In the article below about Chely Wright coming out, list every thing she says she loves.

■ **EXCERPT PROVIDED**:
------------
’90s country star says what she had to ‘let go of’ after coming out as gay

Country singer Chely Wright in 1999. (Photo by Sherry Rayn Barnett /Michael Ochs Archives/Getty Images)Getty Images
Chely Wright recently told Variety that coming out as country music’s first openly gay singer is “the thing of which I’m most proud.”
However the country singer, who first rose to fame with hits such as “Single White Female” and “Shut Up and Drive,” knew her decision to come out would come with some sacrifices.
“The outcome that I was going for was telling the world who I was, all the pieces of me — this person of faith who toured in support of the troops and was from the Midwest who loves the Grand Ole Opry and loves country music and loves Connie Smith and Loretta Lynn and also happened to be gay,” Wright, who publicly came out in 2010, told Variety.
“Beyond that, I had to let go of people liking me. The goal, as a country music, is to make sure that as many fans like you and like what you’re doing as possible. And wanting everyone at the end of this to be so delighted with me was a hard thing to throw out of the basket,” Wright continued. “But once I did, everything got easy.”
Wright decided to come out after contemplating suicide in 2006. The singer told PEOPLE that she felt like she “did not have a choice” and “had to come out or I wasn’t going to make it.” Wright also grappled with the thought of losing her career entirely if people knew she was gay.
“I knew that at any moment that my career could be gone like that if I were found out. So I did spend a good deal of my time holding on really tightly to that identity and hiding,” she told Variety. “You spend a lot of your energy when you’re in the closet staying in the closet. I did think about what would I do if this career were taken from me.”
------------
■ **LISTED RECORDS**:
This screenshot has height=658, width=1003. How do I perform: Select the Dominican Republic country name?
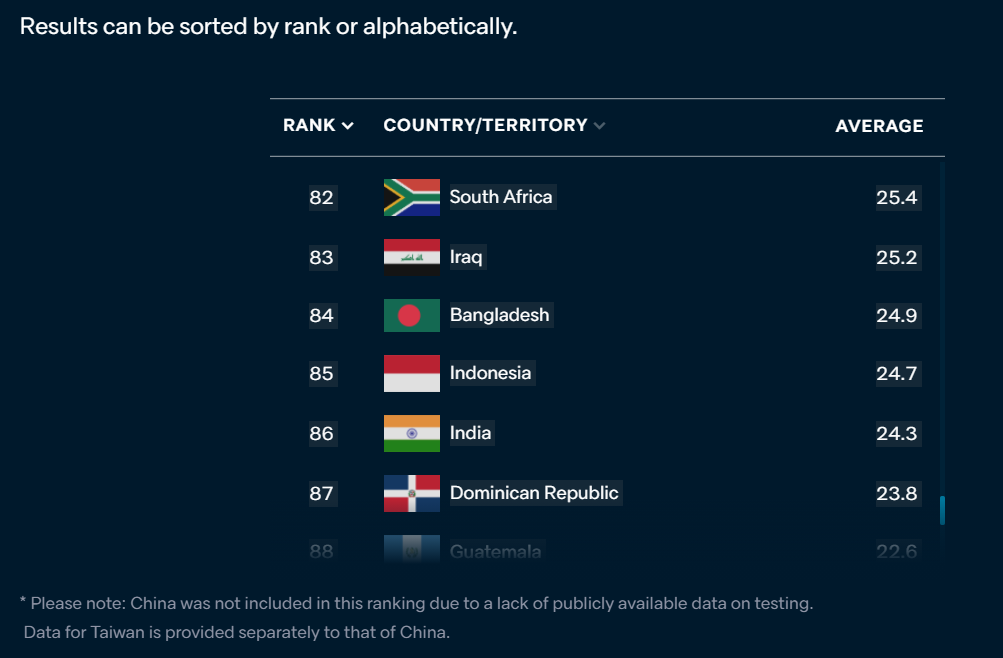(x=534, y=493)
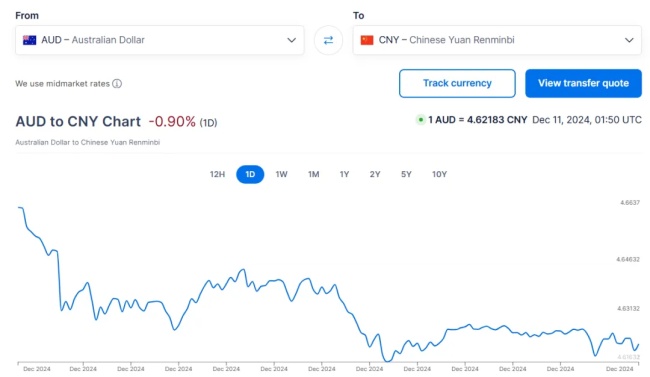Click the midmarket rates info icon
The height and width of the screenshot is (377, 650).
(x=117, y=84)
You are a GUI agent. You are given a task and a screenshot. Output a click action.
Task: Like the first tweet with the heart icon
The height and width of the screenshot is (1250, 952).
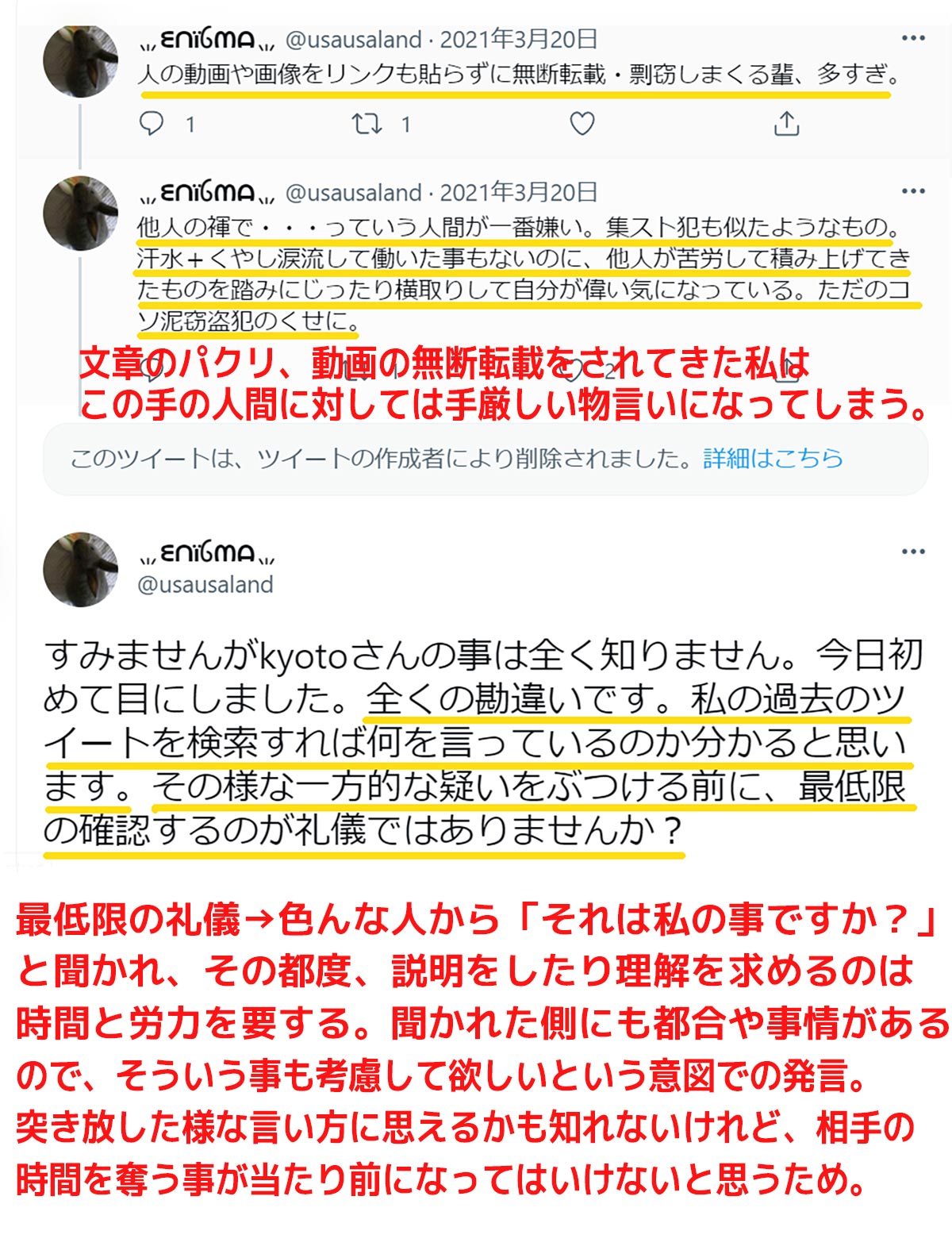point(582,124)
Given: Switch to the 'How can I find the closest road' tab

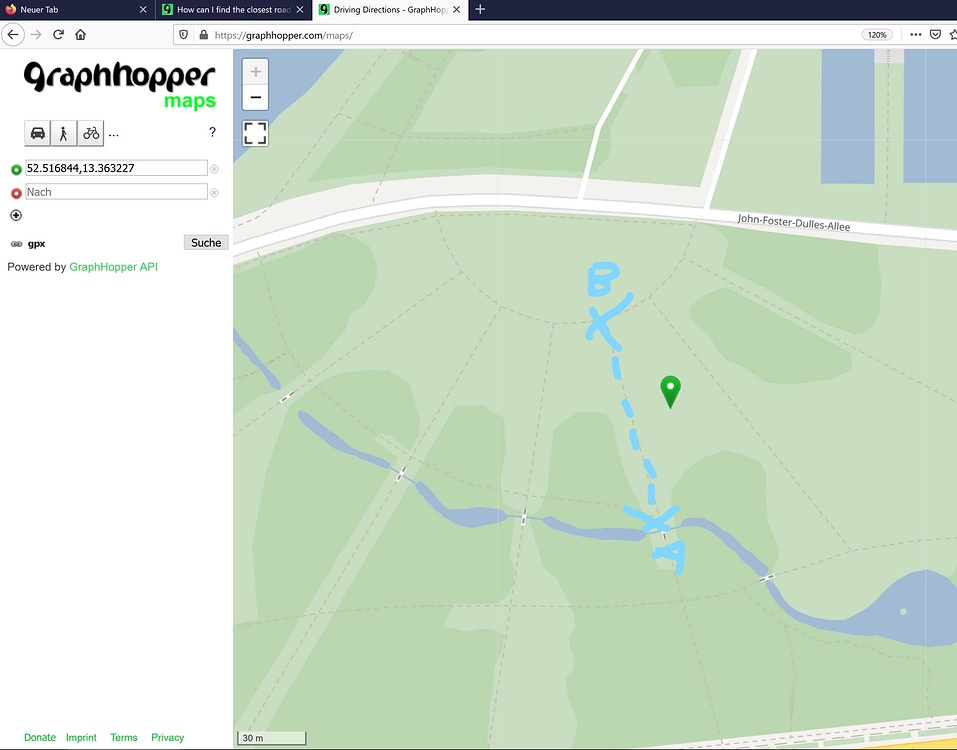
------------
■ **WRITTEN ANSWER**: the Grand Ole Opry, country music, Connie Smith, Loretta Lynn